*Objective*.
Copy out the items below, switching "GUI agent" to "interface agent" and keeping everything else unchanged.

*Dataset entries*.
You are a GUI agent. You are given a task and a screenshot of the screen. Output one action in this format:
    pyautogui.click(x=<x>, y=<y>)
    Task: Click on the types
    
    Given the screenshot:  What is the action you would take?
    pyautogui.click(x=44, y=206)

*Reply*.
You are a interface agent. You are given a task and a screenshot of the screen. Output one action in this format:
    pyautogui.click(x=<x>, y=<y>)
    Task: Click on the types
    
    Given the screenshot:  What is the action you would take?
    pyautogui.click(x=44, y=206)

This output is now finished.